I came from a mixed religious background in Ireland. My mother was a nationalist Catholic and my father the son of a Church of Ireland canon. He eventually converted to [Roman] Catholicism, and my parents married in the Vatican, as no one would marry them in Ireland. When I was born, they moved to the Republic of Ireland, where I was brought up.

My father was an alcoholic and a compulsive gambler. When I was around ten, he stopped drinking and gambling. When I was 12, both my parents had a dramatic conversion experience, and left the [Roman] Catholic Church. They began to run a rehab centre out of our home, where we had addicts live with us.

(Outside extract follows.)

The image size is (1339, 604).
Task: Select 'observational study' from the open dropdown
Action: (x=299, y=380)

My first understanding of God was only as a scary figure that would watch everything that I did and any mistake I made. My understanding of God has changed through my experience over many years. He's shown me that I don't need to do anything to gain his love: he loves me anyway. I see God everywhere now, in people, in families and in communities.

The last time I was very angry was earlier this year, when there were local elections held throughout Indonesia. Local elites were trying to manipulate the elections, and the booths were just by our house. There was fighting, and the men were trying to force the women to agree. The police panicked and started shooting right outside our house, putting lots of women and children in danger. I was so angry that I didn't think, and went and shouted at the police officer to stop shooting and calm down.

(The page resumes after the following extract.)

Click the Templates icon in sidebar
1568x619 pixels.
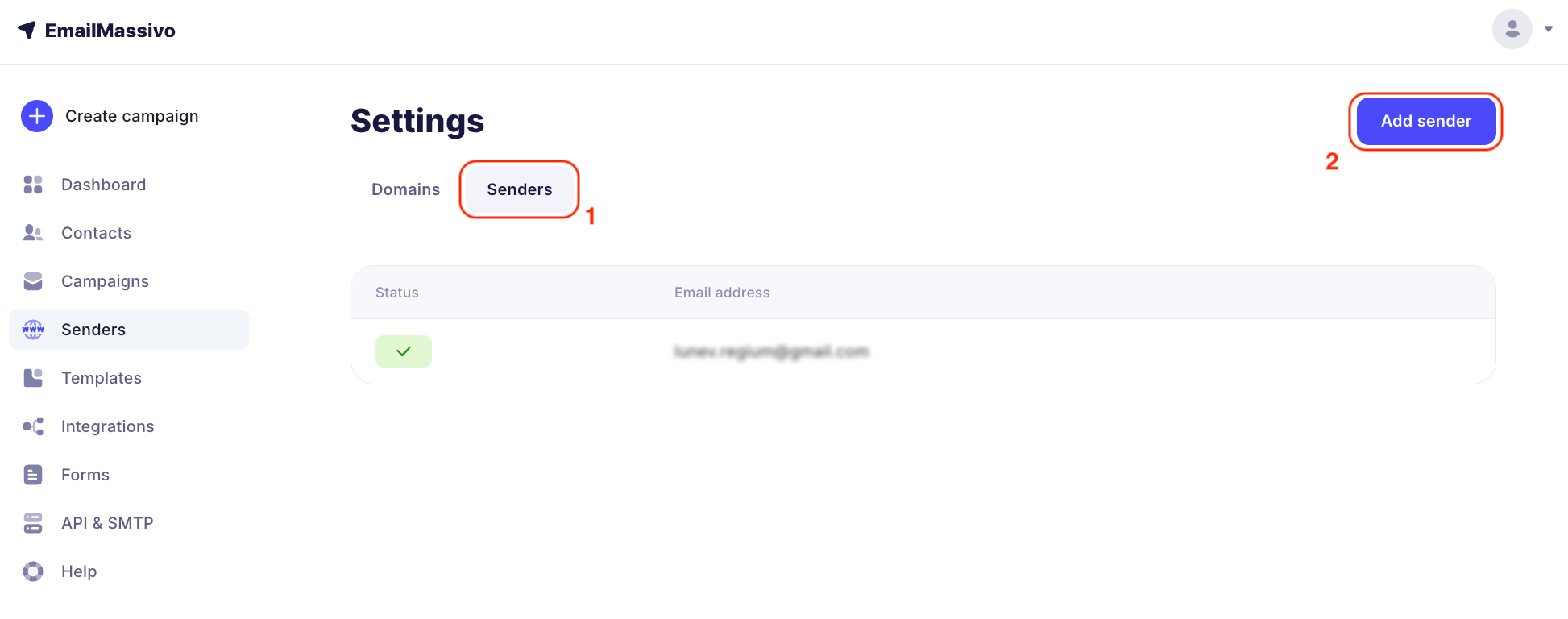[33, 378]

I'm happiest when my children are excited about something, and we're all together as a family.

My aunt Sue, who was originally in Papua, really influenced my life; and my primary-school headmaster, Mr O'Malley, who used to read us stories from people around the world every morning at assembly.

Many books influenced me, but one that stands out is Heroes by John Pilger, which tells the stories of ordinary people from around the world dealing with their difficult environment and circumstances in extraordinary ways.

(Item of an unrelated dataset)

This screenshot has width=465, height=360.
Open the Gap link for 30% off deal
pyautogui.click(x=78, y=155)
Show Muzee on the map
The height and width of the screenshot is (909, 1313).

I do pray a lot - constantly - as I move around every day. I pray for every relationship, every encounter, that it might be positive and transforming. I pray for my children, and that we would remain safe and healthy. I also pray for bigger things which seem to be impossible to resolve, like the situation in Iraq, Syria, and Gaza. And every day I pray for wisdom.

Locked in a church? Difficult one! I can't choose between Martin Luther King and my granddad.

Naomi Sosa was talking to Terence Handley MacMath.